On the macro front, regarding the tariff issue in the automobile industry that was a concern at the beginning of the fiscal year, the Company explains that the impact is “minimal” and that there has been no significant change in current orders or the operating environment. In terms of shareholder returns, since the fiscal year ending March 2026, the Company has shifted to a system of paying dividends twice a year, interim and year-end, and indicated a dividend policy of 30 yen at interim and 31 yen at year-end, for an annual dividend of 61 yen. The interim dividend of 30 yen at the end of the second quarter has already been decided and implemented, representing an effective dividend increase from the previous fiscal year’s annual dividend of 60 yen.

In the second quarter, the structure of “accelerating profit growth while increasing investment” has become clear, and we can evaluate that the quality of earnings has improved compared with the previous fiscal year. On the other hand, the scenario for recouping investment in robotics and the disclosure of KPIs by service remains limited, and going forward, together with the progress of the national project, the extent to which quantitative information, such as orders, utilization, and unit prices, is visualized will be the key focus in judging whether there is room for further valuation expansion.

◇ Segment analysis: All four services are achieving higher sales, with AI consulting and mobility driving growth, while AI robotics remains in an investment phase

The Company’s business consists of four service categories: Cloud Consulting, AI Consulting, AI Robotics Engineering, and Mobility Automation, and each area is achieving balanced net sales growth. In the cumulative second quarter of the fiscal year ending March 2026, net sales of 5,809 million yen were composed of Cloud at 36.3%, AI Consulting at 7.1%, AI Robotics at 17.2%, and Mobility at 39.4%, with all segments increasing by 8.8–17.6% YoY. Meanwhile, gross profit totaled 1,966 million yen, and although only AI Robotics posted a decline (down 15.0%), the other three services achieved double-digit growth.

========================================

REQUIREMENTS:
(a) What annual dividend does the earnings commentary say the Company plans for the fiscal year ending March 2026?
(b) Please carry on the earnings commentary from its final sentence.
The material has no connection to the earnings commentary.

COLLECTED DATA:
========================================

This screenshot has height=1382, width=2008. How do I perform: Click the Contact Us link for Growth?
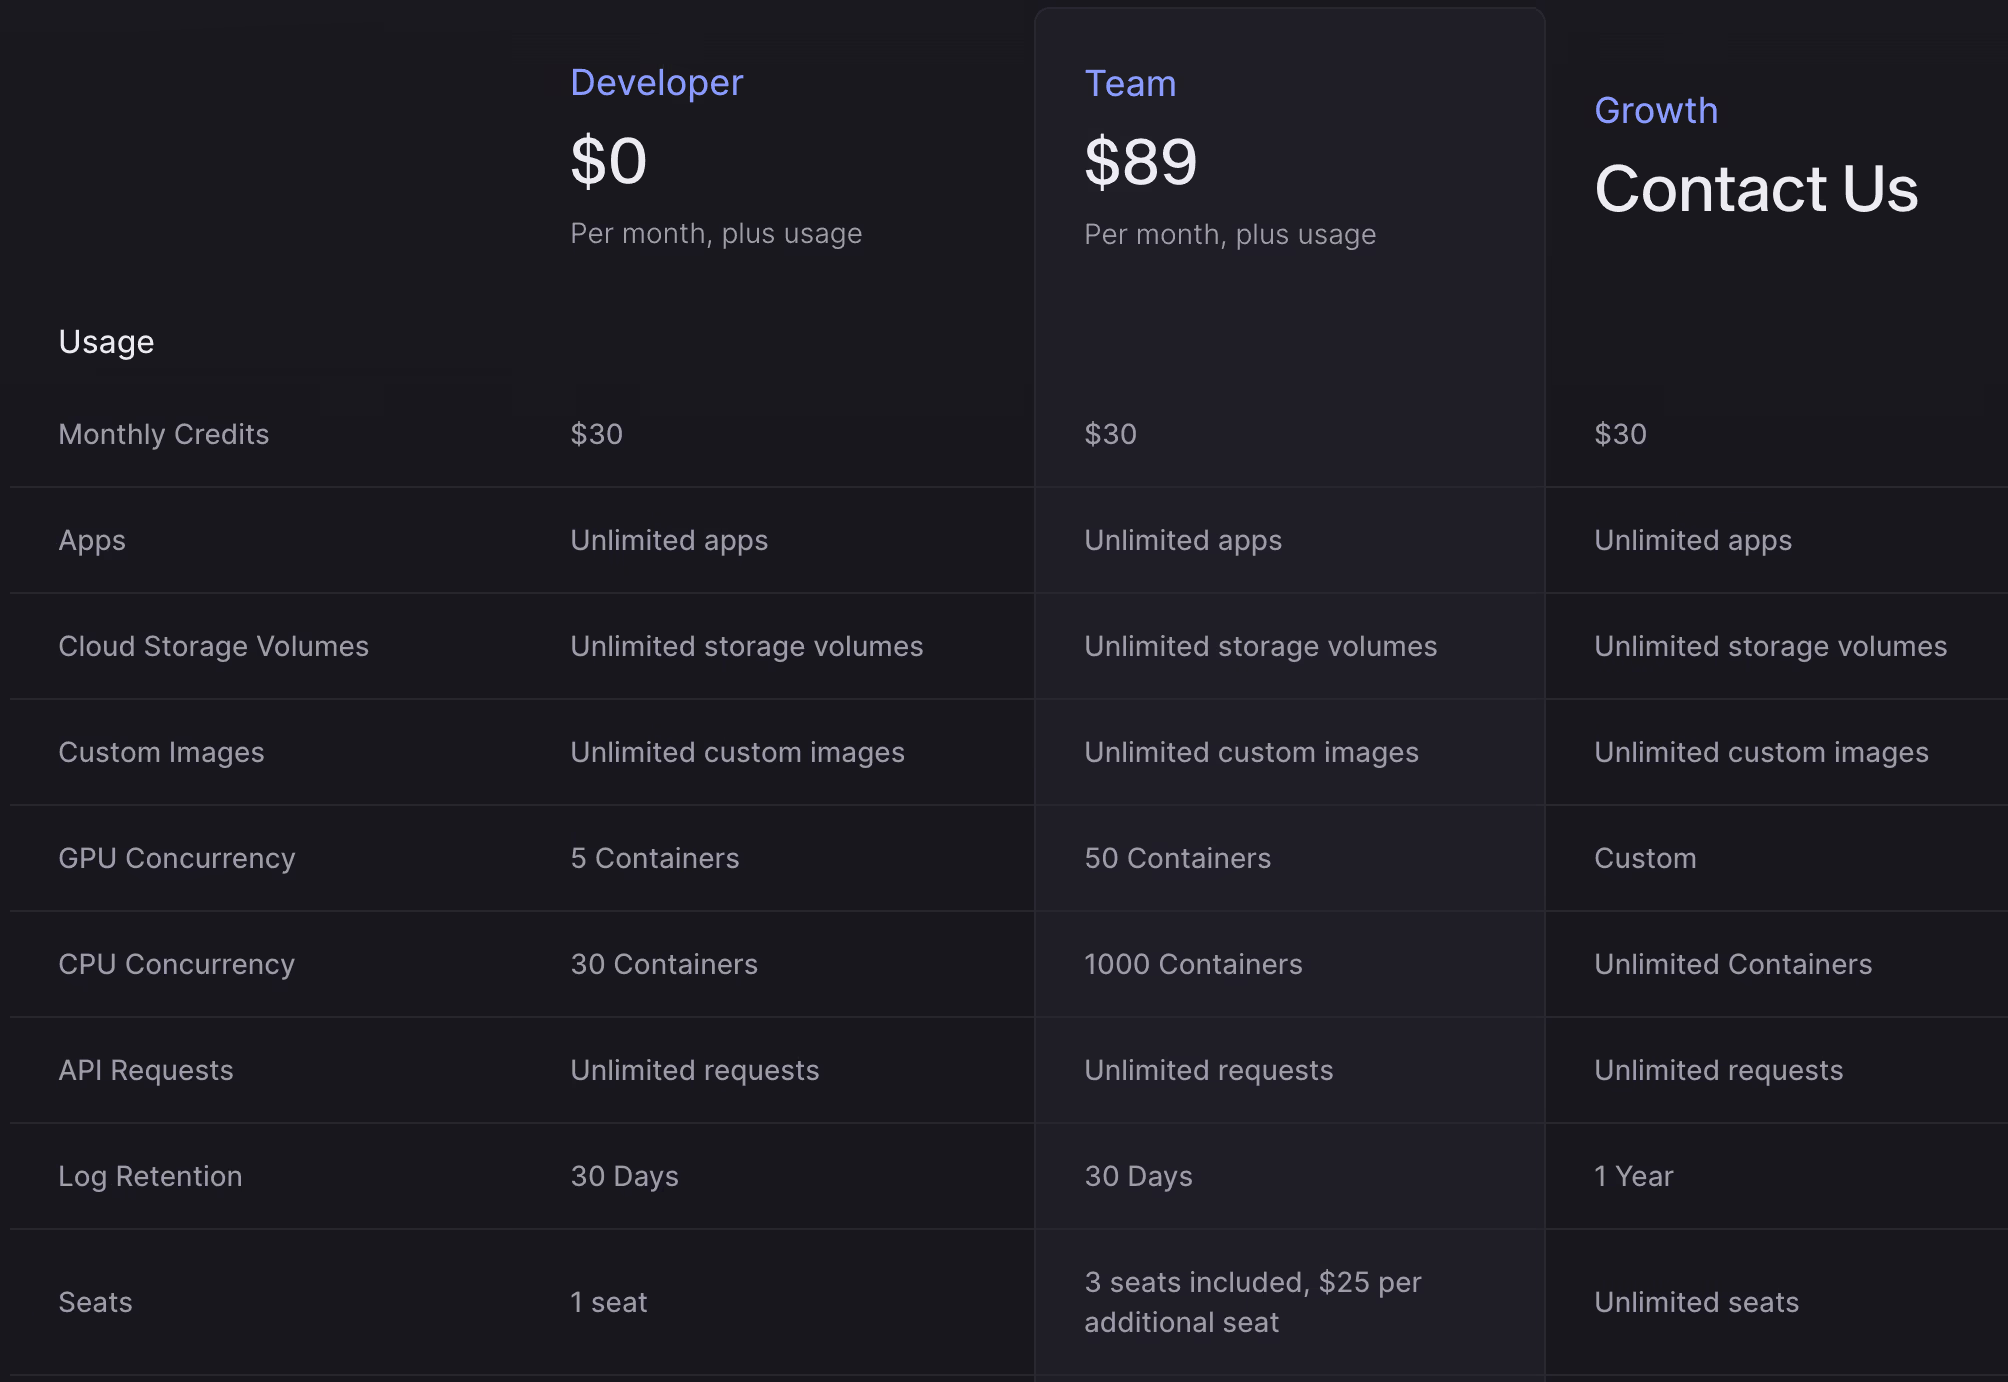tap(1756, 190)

========================================

RESPONSES PER TASK:
(a) 61 yen, made up of 30 yen at interim and 31 yen at year-end.

(b)
In accounting terms, the Company has a single reporting segment of information services. However, in practical operations, the four service categories, which differ in customer industries, value propositions, and revenue models, are used as management units in a structure that combines consulting-type, contract development-type, and education-type services. Most customers are large enterprises in the automotive, manufacturing, financial, and trading industries. Across all categories, many projects involve participation in upstream phases such as requirements definition and architecture design. The Company aims for a “knowledge-intensive” revenue structure that brings the expertise of highly skilled personnel to the forefront.

Cloud Consulting steadily expanded, with net sales of 2,110 million yen (up 8.8% YoY) and gross profit of 813 million yen (up 17.1% YoY), and remains the most significant pillar in both categories. Projects for migration to Microsoft Dynamics 365 Finance & Operations, core system renewal in anticipation of the end of SAP ERP support, and the “modernization cliff” triggered by the end of maintenance for Fujitsu systems are acting as tailwinds. By combining ERP implementation, education, and support for in-house development around the cloud, the Company is raising both project unit prices and continuity.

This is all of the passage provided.